Entre récit de voyage, enquête scientifique et aventure humaine, l’histoire de Pythéas est celle d’un pionnier discret mais déterminant. Un explorateur oublié qui, bien avant les grandes découvertes, a tenté de repousser les frontières du savoir humain.

Massalia : la Méditerranée comme point de départ
Pythéas naît vers 350 av. J.-C. à Massalia (ancien nom de Marseilles) une cité grecque fondée deux siècles plus tôt par des colons venus de Phocée, en Asie Mineure. Située à l’intersection de nombreuses routes commerciales, la ville est prospère, ouverte sur le monde. On y parle grec, on y échange avec les Gaulois, on y accueille des navigateurs, des savants et des marchands venus de tout le pourtour méditerranéen.
Dans ce creuset cosmopolite, la science grecque s’épanouit, notamment l’astronomie. On s’interroge sur la forme de la Terre, on scrute le ciel, on commence à modéliser la sphère céleste.

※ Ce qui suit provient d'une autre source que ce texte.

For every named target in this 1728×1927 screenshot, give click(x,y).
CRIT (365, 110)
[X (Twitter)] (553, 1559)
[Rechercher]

C’est dans cette atmosphère que Pythéas développe une conviction audacieuse : la Terre est ronde, et ses phénomènes célestes peuvent être observés et démontrés par la navigation.
Massalia devient alors la première cité du monde à déterminer sa latitude à l’aide d’instruments et de calculs géométriques. Un détail qui en dit long sur l’environnement intellectuel dans lequel baigne le futur explorateur.

Un projet fou : aller voir si le soleil se couche toujours
C’est une idée simple, mais qui va bouleverser son époque : et si, en allant suffisamment au nord, on finissait par atteindre une région où le Soleil ne se couche jamais en été ? Cette hypothèse, issue de la géométrie céleste, semble folle pour beaucoup. Mais pour Pythéas, elle mérite qu’on y consacre un voyage.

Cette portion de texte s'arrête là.